ОТРЫВОК ДЛЯ ЧТЕНИЯ:
((

Вот почему, Иван Никитич, мне совершенно не интересен разговор о Цветаевой в терминах сексуальных. Еще раз повторю: эрос для Цветаевой – не секс, а предельная энергия общения. Это ведь она сказала: оправдание всякого чувства в его, чувства, максимуме.
И. Т.: И «Повести о Сонечке» не хотите коснуться?
Б. П.: Должен сказать, что я эту вещь активно не люблю. Опять же не по причине сексуальных двусмысленностей, а потому, что в этой вещи Цветаева выступает не в своей роли. Роль у нее одна и текст один: всегда и только монолог. А здесь она в группе, в компании, в среде, одна из многих, а не единственная. И у Цветаевой тут появляется некий, что ли, сюсюк. Она вроде Стеньки Разина, связавшегося с бабами. Нас на бабу променял. А еще хуже баб – какие-то женственные мужчины, вроде этого З., которому она же говорит: «Юра, вас любят женщины: а вы хотите, чтоб вас уважали мужчины». Да еще какие-то юные поэты спят в обнимку, а она их матерински укрывает.
Не идет ей сентиментальничать, страшно не идет, – она грубая, и должна быть грубой, это ее поэтический и всякий иной эйдос. Тут ведь в этом братском под шинелью объятии какая-то, прости господи, поэзия возникает, какие-то пиитизмы. Это как Маяковский говорил: Безыменский, вы бы постриглись, а то вы на поэта похожи. А Цветаева ведь писала стихи, неотличимые от прозы.
И. Т.: Это как понять? После всего того, что вы говорили о ее стихах?
Б. П.: Я хочу сказать, что ее проза столь же тотально, словесно-тотально организована, как и ее стихи. Это вообще вернейший критерий суждения о поэте: посмотрите, как он пишет прозу. Самая плохая проза у Евтушенко и Бальмонта. Умозаключение отсюда к стихам не сложное. Зато какую прозу писал Мандельштам! И Пастернак – до «Доктора Живаго», разумеется.

))

ИСХОДНЫЕ ДАННЫЕ:
((

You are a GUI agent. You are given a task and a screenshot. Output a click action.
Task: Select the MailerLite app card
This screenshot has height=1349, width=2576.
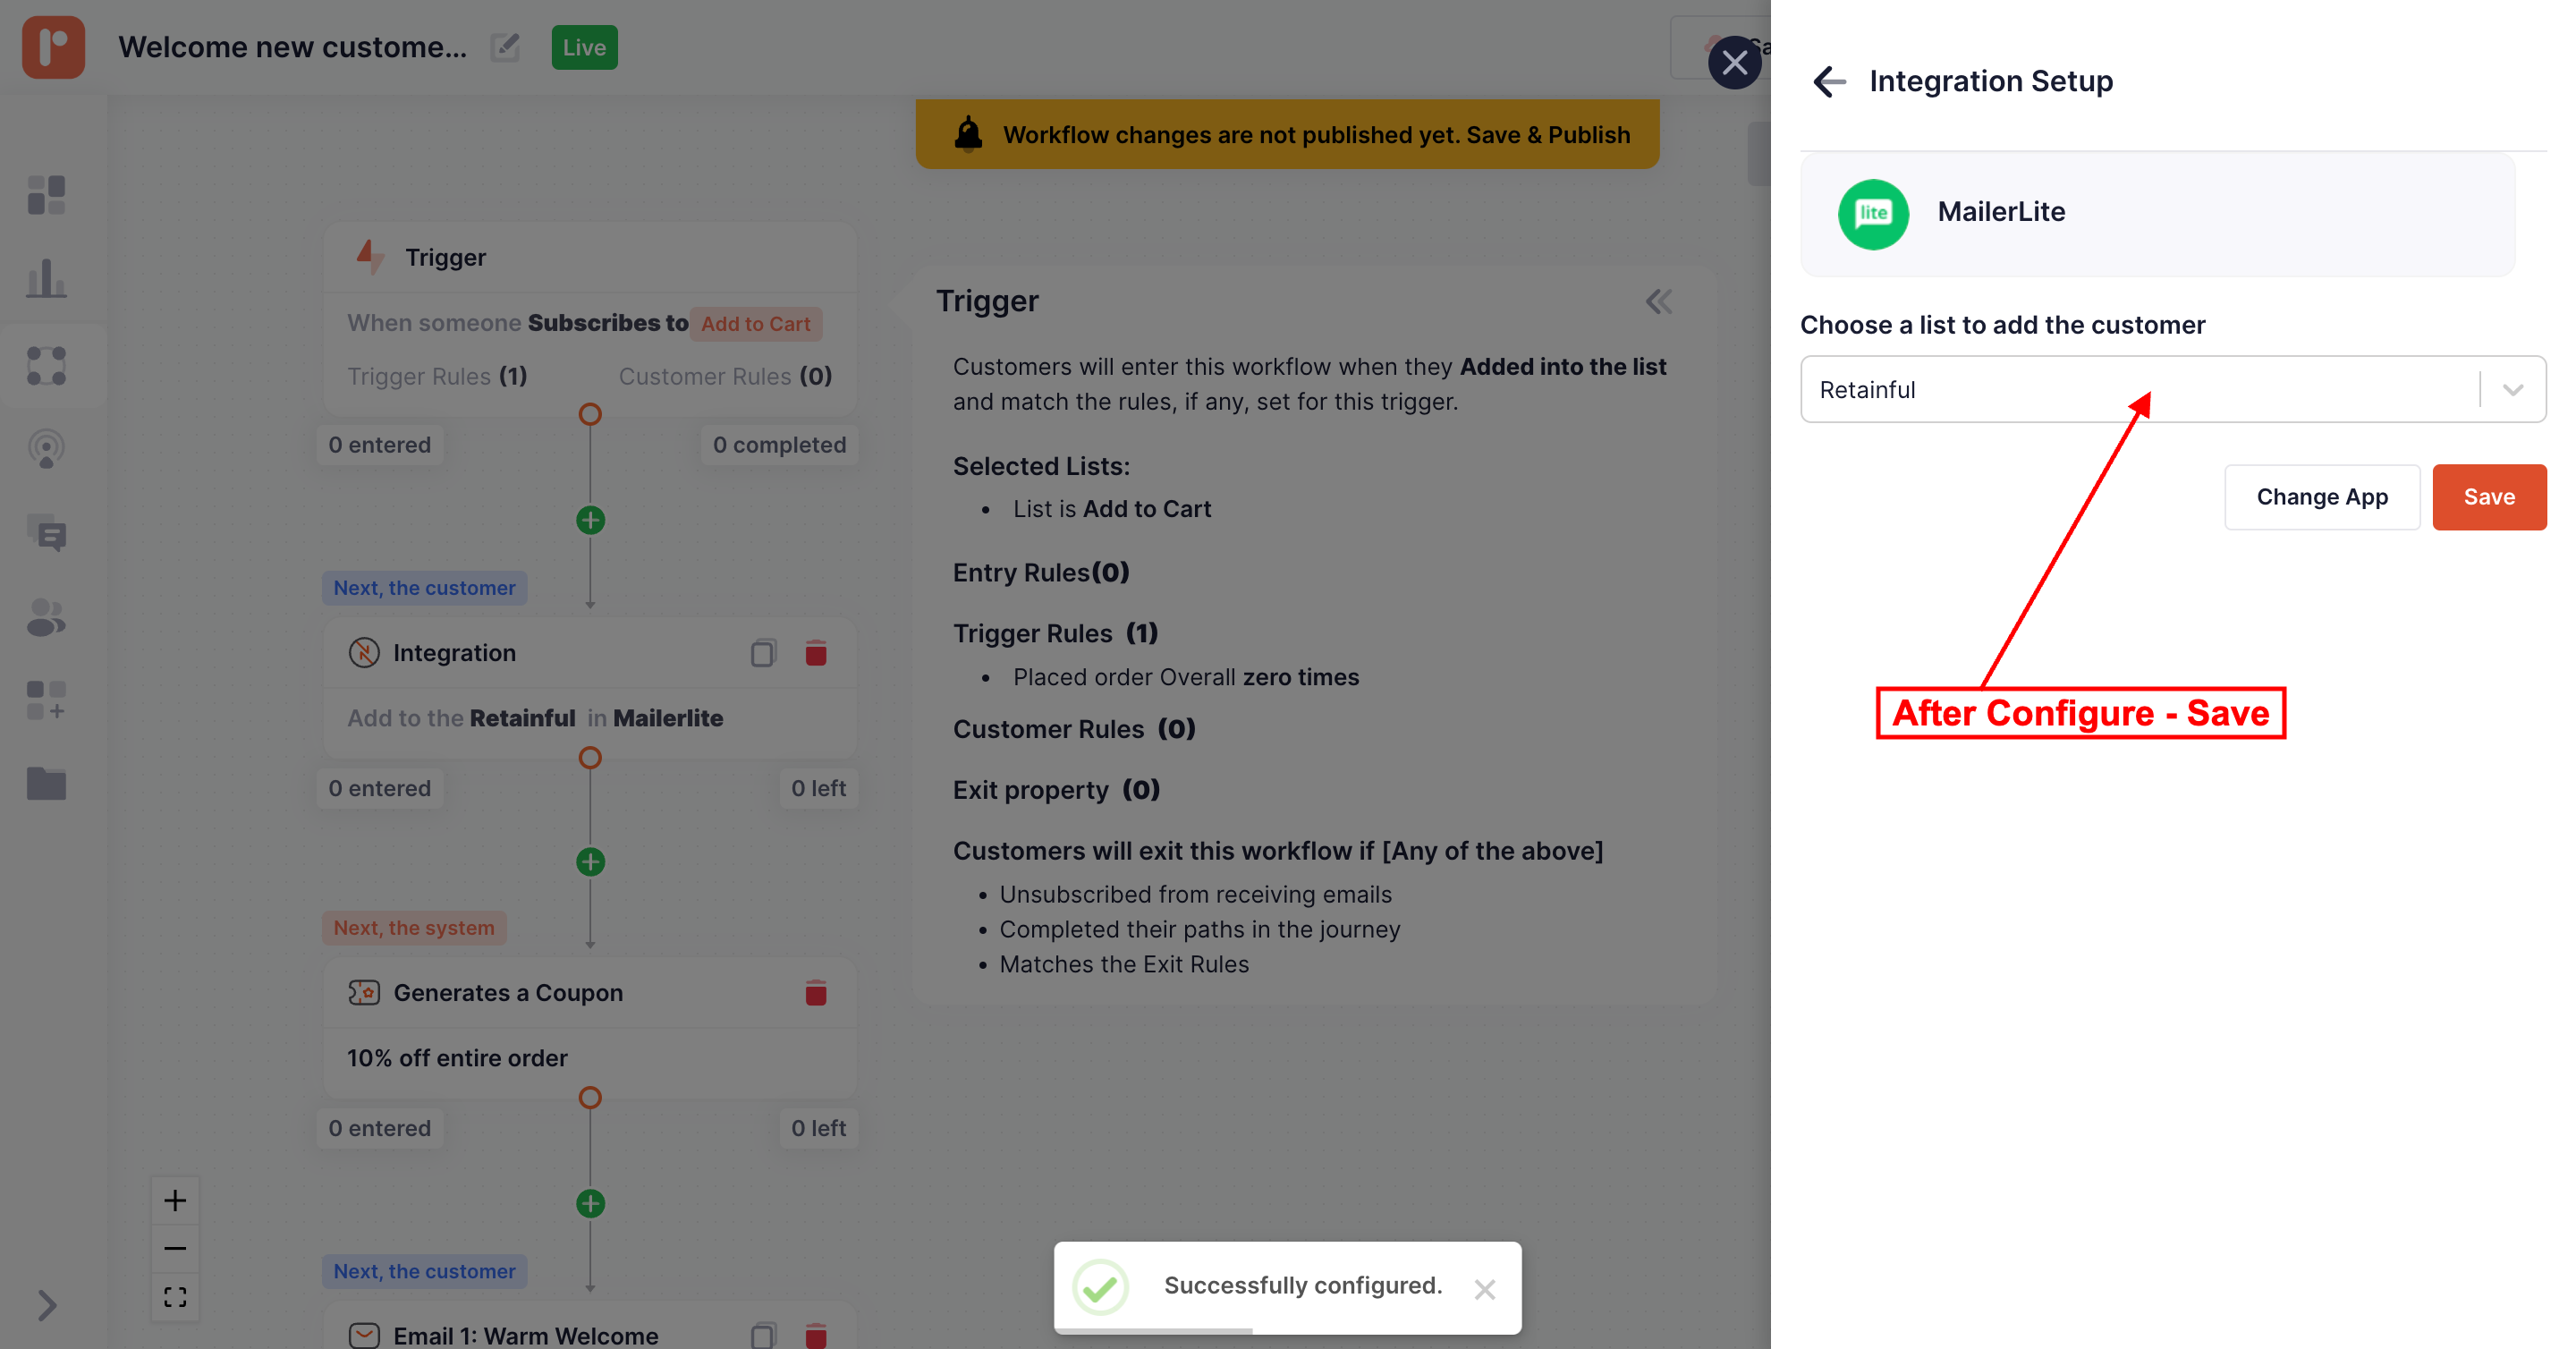click(2157, 213)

))

ЗАДАНИЯ:
[a] У каких поэтов, по словам Б. П. в отрывке о Цветаевой, самая плохая проза?
[b] Подхватите беседу о Цветаевой и продолжите ее сразу после последней реплики Б. П.

ОТВЕТЫ ПО ПОРЯДКУ:
[a] У Евтушенко и Бальмонта.

[b]
И. Т.: Какую для себя прозу вы выделяете?
Б. П.: Текст о Брюсове. Той же рукой написано, тем же поэтом, теми же средствами – словесно. Какие она построения извлекает из трех слов: вол, волк и воз! И над ними четвертое – воля.
Вот она приводит строчку Брюсова: «Вперед, мечта, мой верный вол!» – и начинает:
О, не случайно, не для рифмы этот клич, более похожий на вздох. Если Брюсов когда-нибудь был правдив – до дна, то именно в этом вздохе. Из сил, из жил, как вол – что это, труд поэта? Нет, мечта его! Вдохновение + воловий труд, вот поэт; воловий труд + воловий труд, вот Брюсов: вол, везущий воз. Этот вол не лишен величия <…>
Три слова являют нам Брюсова: воля, вол, волк. Триединство не только звуковое – смысловое: и воля – Рим, и вол – Рим, и волк – Рим. Трижды римлянином был Валерий Брюсов: волей и волом – в поэзии, волком (homo homini lupus est [человек человеку волк, лат.]) в жизни.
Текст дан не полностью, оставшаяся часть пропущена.